- _ASSIGNMENT_:
Repeat the entire listing below exactly.

- _EXERCISE MATERIALS_:
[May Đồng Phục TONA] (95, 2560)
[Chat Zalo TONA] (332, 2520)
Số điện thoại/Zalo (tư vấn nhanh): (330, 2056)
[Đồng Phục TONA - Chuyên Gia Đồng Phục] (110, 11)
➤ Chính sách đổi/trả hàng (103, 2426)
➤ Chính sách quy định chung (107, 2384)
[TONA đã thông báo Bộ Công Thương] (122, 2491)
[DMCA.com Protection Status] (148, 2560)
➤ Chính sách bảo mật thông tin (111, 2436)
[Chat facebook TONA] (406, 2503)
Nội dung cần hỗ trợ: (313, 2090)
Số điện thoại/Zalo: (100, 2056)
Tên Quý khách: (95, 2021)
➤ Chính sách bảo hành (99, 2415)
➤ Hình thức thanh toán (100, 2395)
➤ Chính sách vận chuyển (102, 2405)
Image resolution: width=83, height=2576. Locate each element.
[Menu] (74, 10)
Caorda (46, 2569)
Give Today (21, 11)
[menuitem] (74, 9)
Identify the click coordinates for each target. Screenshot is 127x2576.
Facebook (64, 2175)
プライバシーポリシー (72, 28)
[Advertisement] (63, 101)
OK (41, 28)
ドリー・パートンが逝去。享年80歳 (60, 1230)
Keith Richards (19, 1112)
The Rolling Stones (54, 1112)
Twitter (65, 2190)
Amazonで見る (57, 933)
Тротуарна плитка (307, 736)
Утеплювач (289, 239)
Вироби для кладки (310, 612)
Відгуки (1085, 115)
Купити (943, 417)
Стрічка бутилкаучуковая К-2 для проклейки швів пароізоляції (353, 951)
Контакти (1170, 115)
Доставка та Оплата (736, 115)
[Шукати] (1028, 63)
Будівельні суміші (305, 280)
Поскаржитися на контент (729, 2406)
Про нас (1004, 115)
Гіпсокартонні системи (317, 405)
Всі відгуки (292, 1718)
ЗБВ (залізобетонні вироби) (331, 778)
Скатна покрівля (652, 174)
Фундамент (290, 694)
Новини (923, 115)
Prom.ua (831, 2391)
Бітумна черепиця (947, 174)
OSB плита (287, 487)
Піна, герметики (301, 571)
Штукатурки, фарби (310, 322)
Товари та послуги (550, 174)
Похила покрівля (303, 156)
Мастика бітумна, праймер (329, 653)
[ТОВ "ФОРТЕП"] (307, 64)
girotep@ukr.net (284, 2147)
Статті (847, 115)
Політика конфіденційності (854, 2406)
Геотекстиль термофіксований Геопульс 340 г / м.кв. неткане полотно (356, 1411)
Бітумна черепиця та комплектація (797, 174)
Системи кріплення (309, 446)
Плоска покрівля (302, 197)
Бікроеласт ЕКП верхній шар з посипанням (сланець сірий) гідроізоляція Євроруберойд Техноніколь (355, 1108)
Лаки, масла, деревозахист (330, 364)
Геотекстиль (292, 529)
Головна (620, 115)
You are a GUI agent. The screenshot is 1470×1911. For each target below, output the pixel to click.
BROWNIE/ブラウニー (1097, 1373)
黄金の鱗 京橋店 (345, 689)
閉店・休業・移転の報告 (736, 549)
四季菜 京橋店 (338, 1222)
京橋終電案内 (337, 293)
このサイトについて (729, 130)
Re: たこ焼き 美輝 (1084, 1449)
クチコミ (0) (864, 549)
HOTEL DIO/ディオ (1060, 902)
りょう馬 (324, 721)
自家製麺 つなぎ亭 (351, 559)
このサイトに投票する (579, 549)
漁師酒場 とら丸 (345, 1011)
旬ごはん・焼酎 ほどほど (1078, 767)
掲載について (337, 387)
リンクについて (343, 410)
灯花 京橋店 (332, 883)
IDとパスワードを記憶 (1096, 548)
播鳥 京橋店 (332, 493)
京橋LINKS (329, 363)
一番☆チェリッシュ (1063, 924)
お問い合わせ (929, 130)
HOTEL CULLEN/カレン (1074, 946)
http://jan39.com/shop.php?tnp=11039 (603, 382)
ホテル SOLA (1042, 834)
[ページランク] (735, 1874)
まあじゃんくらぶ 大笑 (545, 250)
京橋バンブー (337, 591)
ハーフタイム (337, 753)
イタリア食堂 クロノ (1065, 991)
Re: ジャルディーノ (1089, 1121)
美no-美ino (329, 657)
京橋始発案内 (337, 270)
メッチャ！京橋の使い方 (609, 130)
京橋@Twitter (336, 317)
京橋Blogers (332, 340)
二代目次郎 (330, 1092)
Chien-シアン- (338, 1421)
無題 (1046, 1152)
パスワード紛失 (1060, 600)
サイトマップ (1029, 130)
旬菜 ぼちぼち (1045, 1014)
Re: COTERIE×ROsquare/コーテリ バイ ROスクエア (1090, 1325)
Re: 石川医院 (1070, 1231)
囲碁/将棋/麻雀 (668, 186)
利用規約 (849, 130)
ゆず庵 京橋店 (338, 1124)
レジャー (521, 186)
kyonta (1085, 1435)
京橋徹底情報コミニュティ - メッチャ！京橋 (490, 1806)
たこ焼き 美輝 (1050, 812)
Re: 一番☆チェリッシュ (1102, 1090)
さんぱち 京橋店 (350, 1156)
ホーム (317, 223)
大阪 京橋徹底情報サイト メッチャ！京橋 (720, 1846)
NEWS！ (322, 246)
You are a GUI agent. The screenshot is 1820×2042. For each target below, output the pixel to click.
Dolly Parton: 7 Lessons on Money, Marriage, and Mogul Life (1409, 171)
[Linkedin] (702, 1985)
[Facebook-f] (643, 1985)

- _RESULT OF THE TASK_:
[May Đồng Phục TONA] (95, 2560)
[Chat Zalo TONA] (332, 2520)
Số điện thoại/Zalo (tư vấn nhanh): (330, 2056)
[Đồng Phục TONA - Chuyên Gia Đồng Phục] (110, 11)
➤ Chính sách đổi/trả hàng (103, 2426)
➤ Chính sách quy định chung (107, 2384)
[TONA đã thông báo Bộ Công Thương] (122, 2491)
[DMCA.com Protection Status] (148, 2560)
➤ Chính sách bảo mật thông tin (111, 2436)
[Chat facebook TONA] (406, 2503)
Nội dung cần hỗ trợ: (313, 2090)
Số điện thoại/Zalo: (100, 2056)
Tên Quý khách: (95, 2021)
➤ Chính sách bảo hành (99, 2415)
➤ Hình thức thanh toán (100, 2395)
➤ Chính sách vận chuyển (102, 2405)
Image resolution: width=83, height=2576. Locate each element.
[Menu] (74, 10)
Caorda (46, 2569)
Give Today (21, 11)
[menuitem] (74, 9)
Identify the click coordinates for each target. Screenshot is 127x2576.
Facebook (64, 2175)
プライバシーポリシー (72, 28)
[Advertisement] (63, 101)
OK (41, 28)
ドリー・パートンが逝去。享年80歳 (60, 1230)
Keith Richards (19, 1112)
The Rolling Stones (54, 1112)
Twitter (65, 2190)
Amazonで見る (57, 933)
Тротуарна плитка (307, 736)
Утеплювач (289, 239)
Вироби для кладки (310, 612)
Відгуки (1085, 115)
Купити (943, 417)
Стрічка бутилкаучуковая К-2 для проклейки швів пароізоляції (353, 951)
Контакти (1170, 115)
Доставка та Оплата (736, 115)
[Шукати] (1028, 63)
Будівельні суміші (305, 280)
Поскаржитися на контент (729, 2406)
Про нас (1004, 115)
Гіпсокартонні системи (317, 405)
Всі відгуки (292, 1718)
ЗБВ (залізобетонні вироби) (331, 778)
Скатна покрівля (652, 174)
Фундамент (290, 694)
Новини (923, 115)
Prom.ua (831, 2391)
Бітумна черепиця (947, 174)
OSB плита (287, 487)
Піна, герметики (301, 571)
Штукатурки, фарби (310, 322)
Товари та послуги (550, 174)
Похила покрівля (303, 156)
Мастика бітумна, праймер (329, 653)
[ТОВ "ФОРТЕП"] (307, 64)
girotep@ukr.net (284, 2147)
Статті (847, 115)
Політика конфіденційності (854, 2406)
Геотекстиль термофіксований Геопульс 340 г / м.кв. неткане полотно (356, 1411)
Бітумна черепиця та комплектація (797, 174)
Системи кріплення (309, 446)
Плоска покрівля (302, 197)
Бікроеласт ЕКП верхній шар з посипанням (сланець сірий) гідроізоляція Євроруберойд Техноніколь (355, 1108)
Лаки, масла, деревозахист (330, 364)
Геотекстиль (292, 529)
Головна (620, 115)
You are a GUI agent. The screenshot is 1470×1911. For each target below, output the pixel to click.
BROWNIE/ブラウニー (1097, 1373)
黄金の鱗 京橋店 (345, 689)
閉店・休業・移転の報告 (736, 549)
四季菜 京橋店 (338, 1222)
京橋終電案内 (337, 293)
このサイトについて (729, 130)
Re: たこ焼き 美輝 (1084, 1449)
クチコミ (0) (864, 549)
HOTEL DIO/ディオ (1060, 902)
りょう馬 (324, 721)
自家製麺 つなぎ亭 (351, 559)
このサイトに投票する (579, 549)
漁師酒場 とら丸 (345, 1011)
旬ごはん・焼酎 ほどほど (1078, 767)
掲載について (337, 387)
リンクについて (343, 410)
灯花 京橋店 (332, 883)
IDとパスワードを記憶 (1096, 548)
播鳥 京橋店 (332, 493)
京橋LINKS (329, 363)
一番☆チェリッシュ (1063, 924)
お問い合わせ (929, 130)
HOTEL CULLEN/カレン (1074, 946)
http://jan39.com/shop.php?tnp=11039 (603, 382)
ホテル SOLA (1042, 834)
[ページランク] (735, 1874)
まあじゃんくらぶ 大笑 (545, 250)
京橋バンブー (337, 591)
ハーフタイム (337, 753)
イタリア食堂 クロノ (1065, 991)
Re: ジャルディーノ (1089, 1121)
美no-美ino (329, 657)
京橋始発案内 (337, 270)
メッチャ！京橋の使い方 (609, 130)
京橋@Twitter (336, 317)
京橋Blogers (332, 340)
二代目次郎 (330, 1092)
Chien-シアン- (338, 1421)
無題 (1046, 1152)
パスワード紛失 (1060, 600)
サイトマップ (1029, 130)
旬菜 ぼちぼち (1045, 1014)
Re: COTERIE×ROsquare/コーテリ バイ ROスクエア (1090, 1325)
Re: 石川医院 (1070, 1231)
囲碁/将棋/麻雀 (668, 186)
利用規約 (849, 130)
ゆず庵 京橋店 (338, 1124)
レジャー (521, 186)
kyonta (1085, 1435)
京橋徹底情報コミニュティ - メッチャ！京橋 (490, 1806)
たこ焼き 美輝 (1050, 812)
Re: 一番☆チェリッシュ (1102, 1090)
さんぱち 京橋店 (350, 1156)
ホーム (317, 223)
大阪 京橋徹底情報サイト メッチャ！京橋 (720, 1846)
NEWS！ (322, 246)
You are a GUI agent. The screenshot is 1820×2042. For each target below, output the pixel to click.
Dolly Parton: 7 Lessons on Money, Marriage, and Mogul Life (1409, 171)
[Linkedin] (702, 1985)
[Facebook-f] (643, 1985)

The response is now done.